Сама на шею бросается. Однако славная. И незаметно осматривает Югину. Девушка не смотрит на него. Но чувствует на себе взгляд и рукой отводит волнистые пряди за ухо, горит.
«Чего же ты краснеешь? Ничего плохого не хочу тебе сделать, сама видишь, что нравишься мне», — произносит взгляд парня, и даже в эту минуту он не знает, любит ли девушку. Однако радостно видеть ее голубой взгляд, разрумяненный вид, неловко склоненную голову. И кажется, что вся она веет яблоневым духом, как антоновка в августе.
Вот девушка несмело взглянула на парня, а глаза будто сами говорят: «Я и сама не знаю, что со мной делается. Не смотри же так, потому что мать за каждым движением следит, от нее ни с чем не скроешься».
«Хорошо, хорошо», — понимает ее и, улыбаясь, начинает разговаривать с Иваном Тимофеевичем, не забывая и хозяйку, которая такую вкусную еду приготовила.
— На этот раз не угадал — Югина готовила, — поджимает губы Марийка.
— Так она даже борщ умеет варить? — смеется Григорий и посматривает на девушку.
— Еще и какой, лишь бы приправа, — подхватывает Марийка.
— Мама! — умоляет дочь.
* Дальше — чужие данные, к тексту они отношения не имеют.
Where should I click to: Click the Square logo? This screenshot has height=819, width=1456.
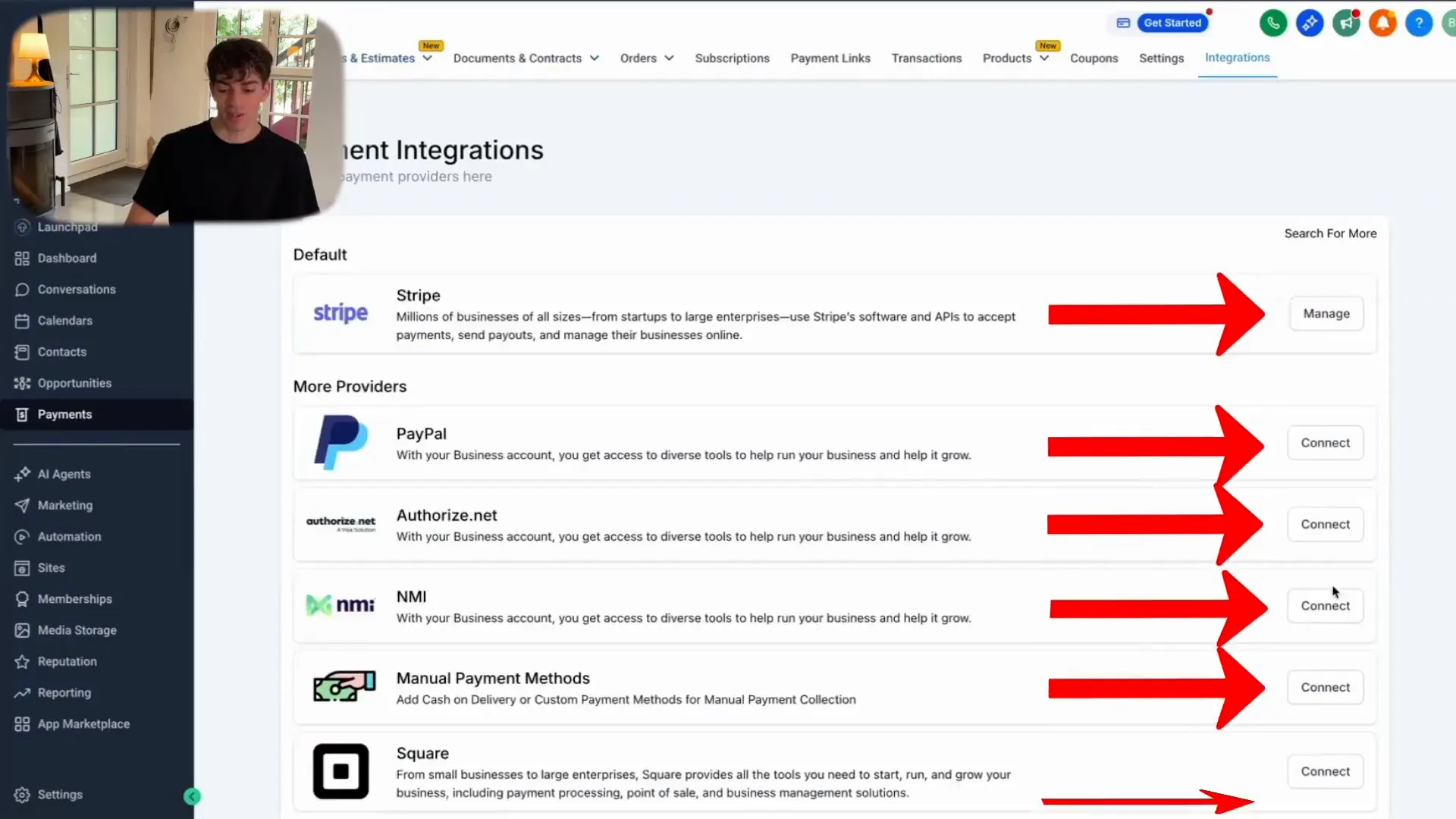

Вдруг две искорки зажгли во взгляде несмелое выражение, и она, уже лукаво прищуриваясь, прибавляет: — Не слушайте, у нас печь такая, что сама печет и варит, только скорее горшки вставляй.
— Вот бы мне такую печь, целый день не отходил бы от нее!
— Целый день в печи варил бы, целую ночь на печи спал бы и был бы хозяином на всю губу, — шевелит Иван обрубками рыжих усов, и размашистый смех рассыпается по дому.
— Хоть бы ты, старый, постеснялся такое молоть, — рассудительно, поджимая губы, покачивает головой Марийка. А глубоко засевшая мысль долбит свое: «Красивый, красивый, нечего судьбу гневить, только бедный, аж синий. Если бы за более богатого зятя выдать утеху неусыпную», — и останавливает повлажневшие глаза на осмелевшем лице Югины, припоминает свое девичество, слезы в экономии Колчака. «Да если уж судьба соединиться их сердцам — пусть будет так… немного того поля, скота черт-ма[25]…»
Они оба остаются в сумраках. Григорий долго не может найти шапку, потом мнет ее в руках, снова пристраивает на скамью и решительно приближается к Югине, кладет руку на ее плечо. Волнуясь, прижал к себе, охватывая второй рукой упругий стан. Не сопротивлялась, только не смотрела на него — стояла будто в глубокой задумчивости, молчаливая и покорная. Не знал, что сказать и сгоряча промолвил, что первым пришло на ум:
— Югина, поцелую тебя на прощание.
— Для чего?.. — затуманено глянула на него и снова наклонила голову.
И эти слова, совсем неожиданные, взволновали парня. Если бы она сказала «не надо», «не хочу», отклонила его руки — это все было бы так, как и положено делать в таких случаях. А тут — на тебе — «для чего?» Молчанка, словно непрошеный путник, прошла по хате, легла возле них; до боли напрягал память, чтобы как-то отодвинуть неожиданную тишину. И вдруг слышит, что какой-то перестук звучит в его руке, проникает в ладони и катится к предплечью. «Так это же сердце Югины», — внезапно догадывается Григорий, и такое незнакомое, хорошее чувство наплывает на него (это же впервые в жизни дрожит девичье сердце в его руке), что, и сам не помня, как оно случилось, легко вплел руку в длинную косу, наклонился над удивленным лицом и пересохшими устами, как-то наискось, неумело коснулся нижней губы и вогнутости на подбородке молодой Бондаревны. Девушка выскользнула из его объятий, и он с расставленными руками на миг застыл посреди хаты. Заскрипели в сенях двери, Григорий надел шапку и несмело подошел к Югине.